The records section start
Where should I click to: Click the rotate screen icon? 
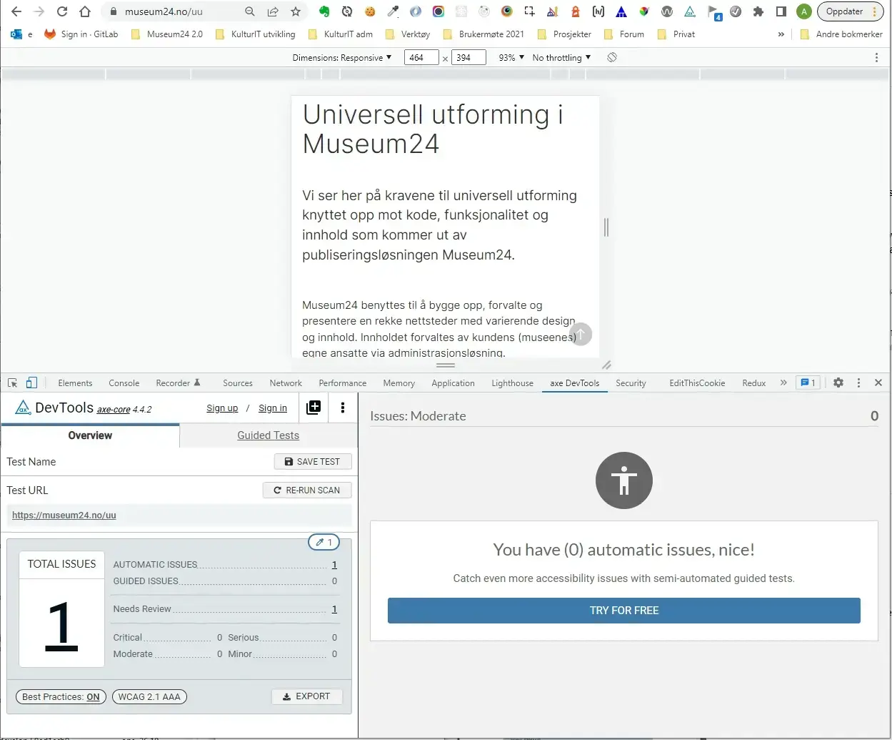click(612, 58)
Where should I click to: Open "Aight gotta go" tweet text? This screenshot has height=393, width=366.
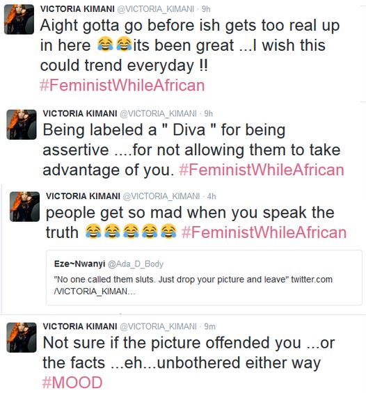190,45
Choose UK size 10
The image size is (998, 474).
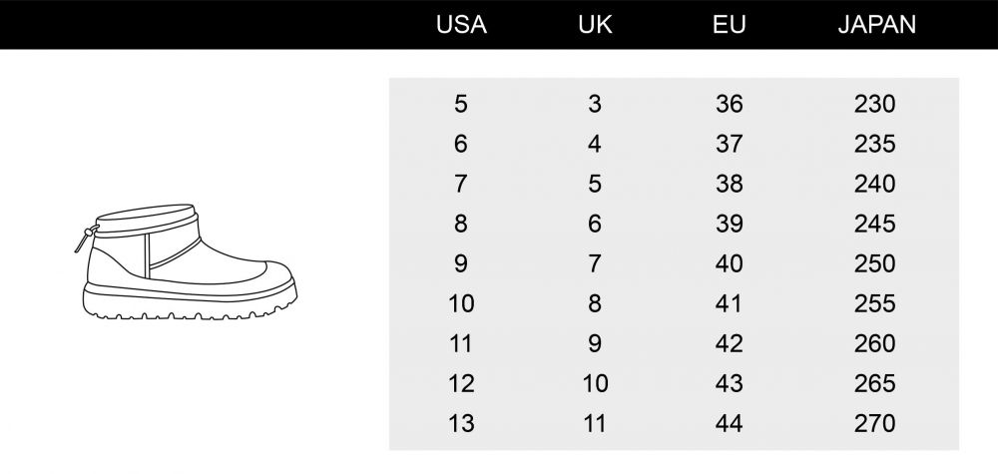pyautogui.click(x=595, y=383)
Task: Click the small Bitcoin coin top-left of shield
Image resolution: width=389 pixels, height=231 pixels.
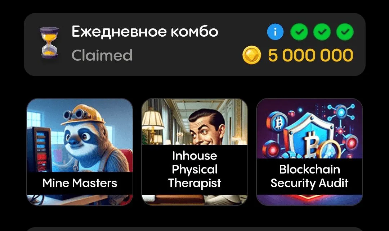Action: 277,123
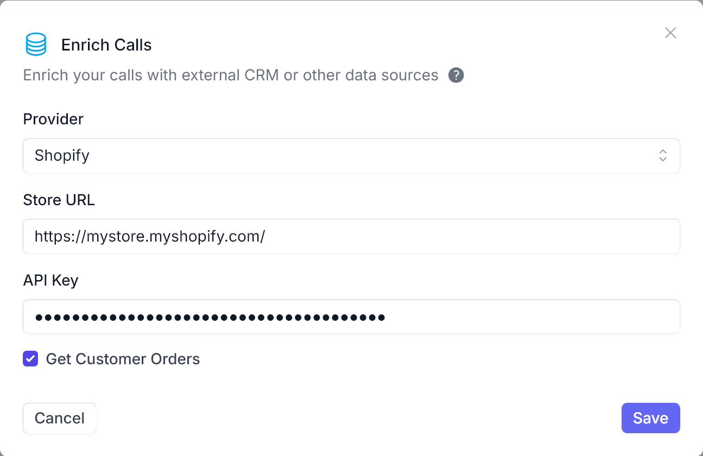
The records section end
Your objective
Copy all of the data word for word, and keep the pictures out of it.

Answer below
Where should I click to: Click the rotate screen icon? 
click(612, 58)
Where should I click to: Open "Aight gotta go" tweet text? This screenshot has height=393, width=366.
190,45
Choose UK size 10
The image size is (998, 474).
pyautogui.click(x=595, y=383)
Task: Click the small Bitcoin coin top-left of shield
Image resolution: width=389 pixels, height=231 pixels.
Action: 277,123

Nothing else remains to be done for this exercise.